## 50/50

I was lying down on dentist chair, with my dentist busy drilling out a cavity. She tells me, “I think I did all I can but tomorrow if you feel pain of any kind then it is root canal”.

I asked her, “What are the chances I need root canal procedure?”

To this she replied, “50/50”.

I said, “50/50? How kind of odds is that? Can’t you tell now whether or not you hit the nerves and hence know whether or not I need root canal? Can’t you tell from all different cavities you have filled how likely is that I will need the painful procedure?”

With a kind expression that only dentists have she replied, “It doesn’t matter about all others. Tomorrow when you eat ice cream you either have splitting pain or not. That is all matters. So it is 50/50 for you”.

The mere fact that either I will be in pain or not (2 states) was her reasoning for 50/50.

She is my dentist and I am not going to speak against here. But I am going to point you the prediction by a reporter on how likely will Amazon introduce free Kindle. His answer, as you see above, is 50/50. The fact that there are only two outcomes does not mean they are equally probable. Take for instance lottery ticket, the fact that you will either wake up as lottery winner or not does not mean your chances of winning is 50/50.

50/50? That is not odds at all. That is just someone making things up when they don’t know and/or don’t know how one assign probabilities to future events. So in Kindle case whether or not we see free Kindle a 50/50 prediction covers both cases. The reporter can always say, “I told you so”. Such a prediction is not actionable and does not constitute probabilistic thinking.

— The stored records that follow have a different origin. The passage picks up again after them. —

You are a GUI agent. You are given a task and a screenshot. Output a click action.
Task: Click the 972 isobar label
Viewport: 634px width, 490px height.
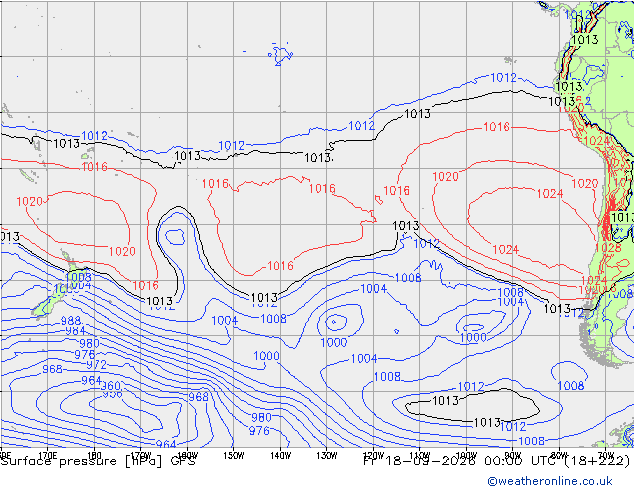(97, 365)

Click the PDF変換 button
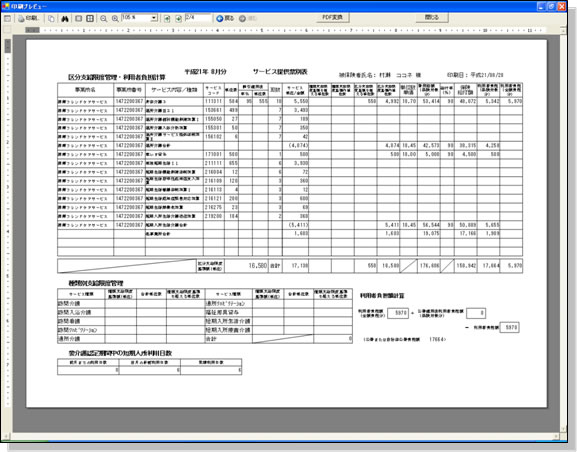click(x=333, y=18)
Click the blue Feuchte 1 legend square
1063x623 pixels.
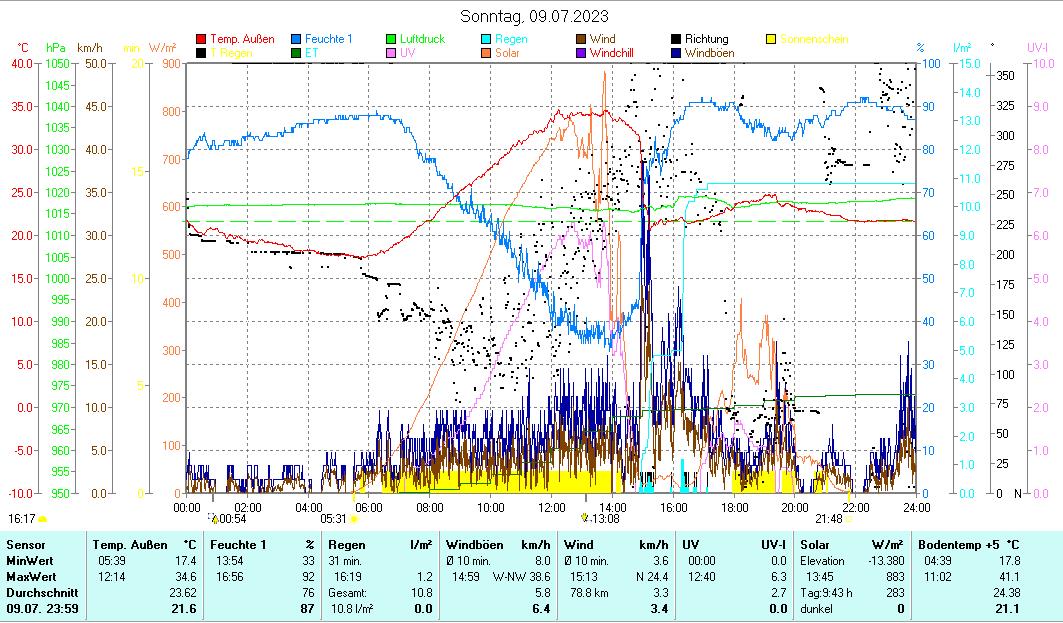[x=297, y=40]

So how would make probabilistic predictions? Let me take you back to the dentist case. Suppose she has seen 1000s of people with condition close to mine and knows the outcome after she filled their cavity. Or she has access to a database of similar cases documented by many other dentists. Then based on the outcomes (prior knowledge) she could say, “of the 1000 people who has such a cavity filled 503 of them did not need root canal, so your chances are 50/50”.

What does it mean in the case of making business predictions like predicting Free Kindle? Let me take you back to the Pinterest article I wrote and the companion article.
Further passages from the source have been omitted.